We were shaken, frightened—and young, so that in just a few days’ time we were back riding toward one another on horseback. Thus quickly and naturally do we kill one another in memory as well as in deed.
At night we would sup together, and then play our lutes and talk of our future conquests in France, where we would be brothers-in-arms.

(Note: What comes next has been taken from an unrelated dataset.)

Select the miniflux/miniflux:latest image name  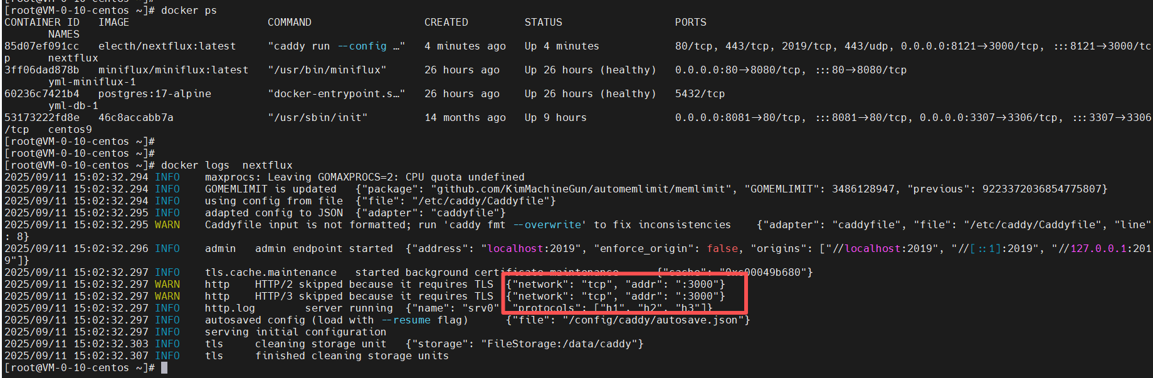pos(173,70)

It was a good time for us, a little pause between what had come before and what must come after.
ote,
Late at night, alone in my chamber, I found myself loth to sleep. Now that I was no longer confined, I relished my solitude after a day of boisterous companionship.
At Greenwich I had two windows in my chamber. One faced east, the other, south. The eastern one had a window seat, and there I found myself often, near midnight. It was always darkest in the eastern part of the sky. By mid-August the slow, lingering twilights had gone, and night came earlier. The stars were exceptionally clear now. I tried to pick them out, as I had been studying astronomy. I knew a great number of the constellations already. The heavens and the stars intrigued me. I was impressed that eclipses and other phenomena could be predicted by mathematicians. I wanted to learn how it was done. Already they knew that the third full moon from now would be partly shadowed. How?
I wanted to learn all things; to experience all things; to stretch and stretch until I reached the end of myself, and found ... I knew not what.
The small casement window was open where I sat. A hot gush of wind came in, and there was a distant rumble. Far away I could see bright flashes. There would be a storm. The candles and torches in my chamber were dancing.
The wind was from the west. Without thinking, I felt myself at one with that wind, that hot, questing wind. I took my lute, and immediately the tune and the words came, as if they had always been there:
O Western wind
When wilt thou blow
The small rain down can rain?
Christ, that my love were in my arms
And I in my bed again.
Summer ended, and the King returned. Within a few hours of his arrival, he summoned me to his chamber. Someone had told him about the tournaments. If I had not expected it, I should have. There are no secrets at court.
I fortified myself for the interview by drinking three cups of claret in rapid succession. (One of the changes I had instigated in Father’s absence was an abundant supply of unwatered wine in my chamber.)
Father was in his favourite place: his work closet. (It was popularly referred to as his “counting house” since he did most of his finances there.) He was wrestling with a great mass of chewed papers when I arrived, his head bent over a veritable ball of them. I noticed, for the first time, how grey his hair was. He was without his customary hat, and the torchlight turned the top of his head to silver. Perhaps that was why he never appeared in public without a head-covering of some sort.
“Curse this monkey!” He gestured toward the little creature, now impertinently crouching near the Royal Seal. “He has destroyed my diary!” His voice was anguished. “It is gone!”
Evidently the monkey had decided to turn the King’s private papers into a nest, first by shredding the paper and then by trampling it.
“Perhaps you should put him in the royal menagerie, Sire,” I said.
Six months ago.
I had always hated the creature, who refused to be trained like a dog for his natural functions, yet could not imitate humans in the matter either.